Saturday, August 27, 2011

simplicity

I'm glad to be where I am today, as hard as it's been picking up the pieces and moving forward at less than a snail's pace, I'm not stuck where I've been. Even with everything the way it is, even with the impending gray clouds of a storm always looming near by, I feel lighter, especially today. I can realize and admit mistakes, I'm not embarrassed to say what I shouldn't have done. It's an adult maneuver, to say I'm sorry for my part and to hope you will finally realize yours and that we can both continue on to something glorious, something real, something worth anything to get to and to keep.
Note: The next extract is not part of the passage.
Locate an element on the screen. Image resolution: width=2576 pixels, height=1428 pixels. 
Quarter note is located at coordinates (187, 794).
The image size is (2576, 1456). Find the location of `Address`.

I will always wish that for you, I can't stop wanting everything for everyone, deserved or earned or gifted or stolen, I can't distinguish. I have a little girl heart, its desires remain through every trial, no matter the whats or the whos: a place to be, to feel in every bone that I belong where I am; my own tiny niche to hide and stretch in like a shady retreat in a desert. To be a part of a well oiled machine of a family, strong, in sync with itself, all its parts working together for the advancement of the whole, supporting and carrying and pushing and pulling, whatever it takes without end until the thing is done, until it's run the course. Accomplishing the sum of all the individual desires, learning and growing and shrinking and doing all the things we people must do, but never alone in suffering or joy.